In fact, these loans are often used by borrowers with a very limited credit history or poor credit scores looking to improve their creditworthiness.
Payday loans, also known as cash advances, are short-term unsecured loans that are specifically designed to cover smaller expenses by your next payday. Unfortunately, they have a reputation for being “predatory loans,” as they often come at exorbitantly high-interest rates, sometimes as high as 300%, which may end up costing more than the original loan amount.
The worst part about these is that payday lenders usually require access to your bank account so that they may withdraw the loan amount from your next paycheck. Considering that the interest often costs more than the original loan amount, it’s easy to get caught up in the loop of using cash advances, so they’re best avoided.
Where Can I Get Cash Loans Without a Bank Account?
Most online lenders don’t require that you have an active bank account to acquire a loan. Instead, they rely on P2P payment and money transfer companies, such as MoneyGram, to deliver your funds.

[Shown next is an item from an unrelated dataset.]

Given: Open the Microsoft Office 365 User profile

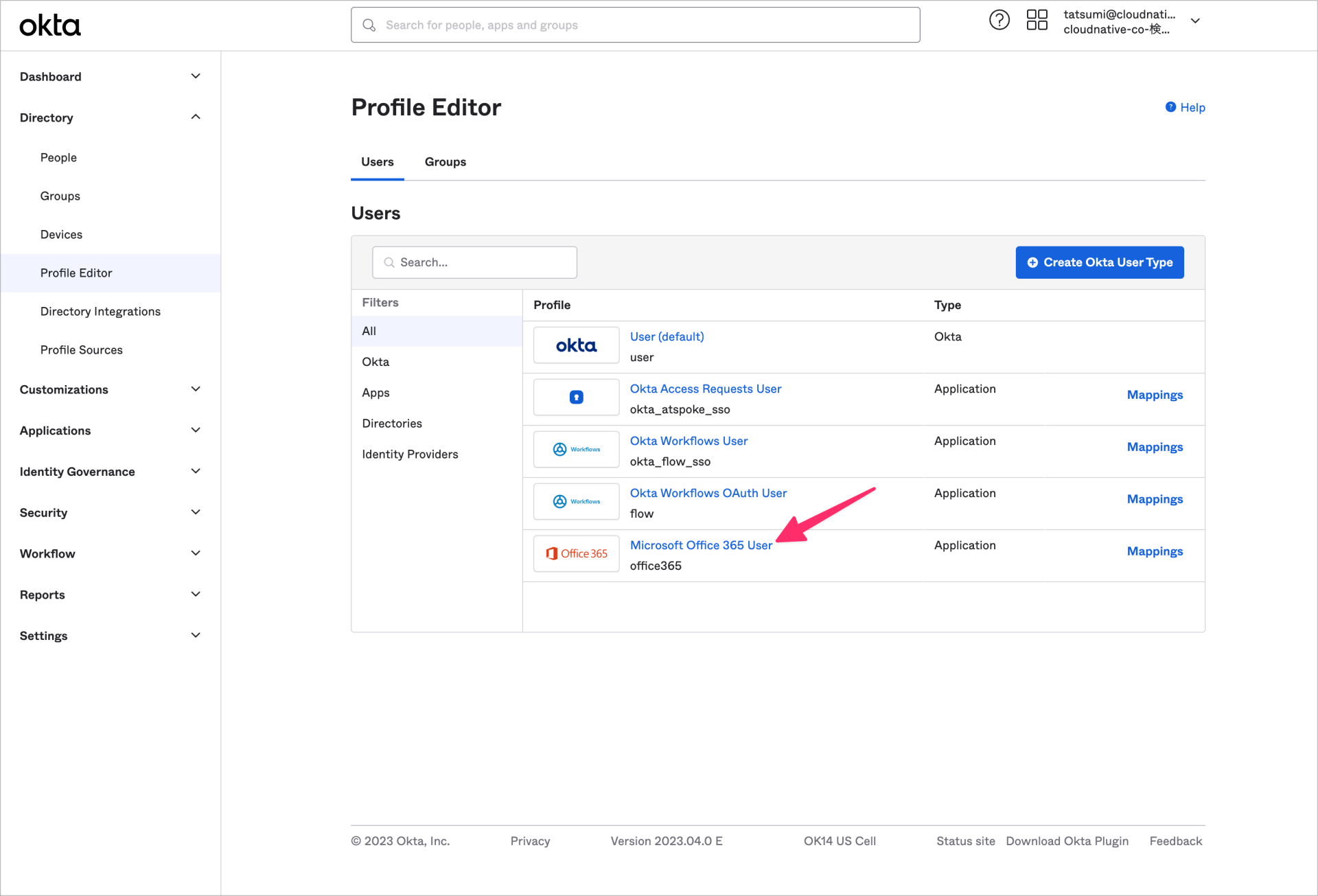Looking at the screenshot, I should 701,544.
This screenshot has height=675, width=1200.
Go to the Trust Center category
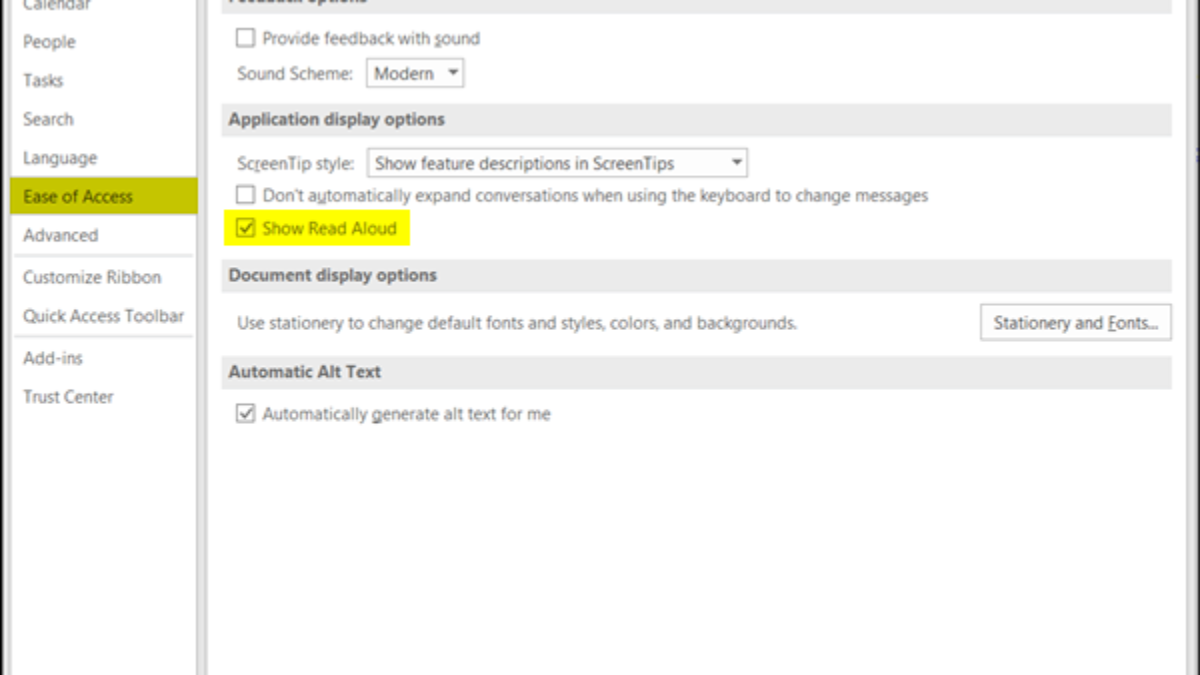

For example, if you obtain a car title loan from 5-Star Car Title Loans, stating that you don’t have an active bank account, the lender will provide you with a MoneyGram reference number. That way, you can visit one of MoneyGram’s locations and obtain your funds.
Other options are pawnshops, which will take your valuable property and offer a cash loan amounting to a fragment of your collateral’s worth; payday companies which often impose very high-interest rates; friends and family; or credit unions. The latter might inquire about your credit history more thoroughly.
Ultimately, obtaining a secured loan, such as a car title loan for bad credit, without an active bank account, is much better than unsecured loans or payday loans.
Here are some of the most commonly asked questions about getting loans without bank accounts:
Q: Can I get a loan with just my SNN?
A: Unfortunately, while your social security number is an important piece of information, it alone isn’t enough to qualify for a loan. Lenders require additional information, such as name, residency, employment status, income, and credit history.
Q: What is the easiest loan to be approved for?
A: Secured personal loans from online lenders can be approved quickly, with very minimum documentation and a soft credit check. However, these loans might come with higher interest rates, but they’re often more accessible to borrowers with lower credit scores.
Payday loans are short-term unsecured loans that are typically due by your next pay period. However, they’re associated with exorbitant interest rates and fees, which makes them very expensive, and only usable as a last resort.
Q: Can I get a loan with a 500 credit score?
A: Yes, you can. While it might be more difficult to secure a loan with such a low credit score, it’s not impossible. Online lenders are typically more willing to approve loans to lenders with poor credit, though at higher interest rates and less favorable loan terms.
Q: What is the lowest credit score?
A: The lowest credit score you can have is 300. These are calculated based on several different factors, including your payment history, amount of debt, and length of credit history. A score of 300 is the lowest possible on the FICO credit score scale, while a score of 850 is considered perfect.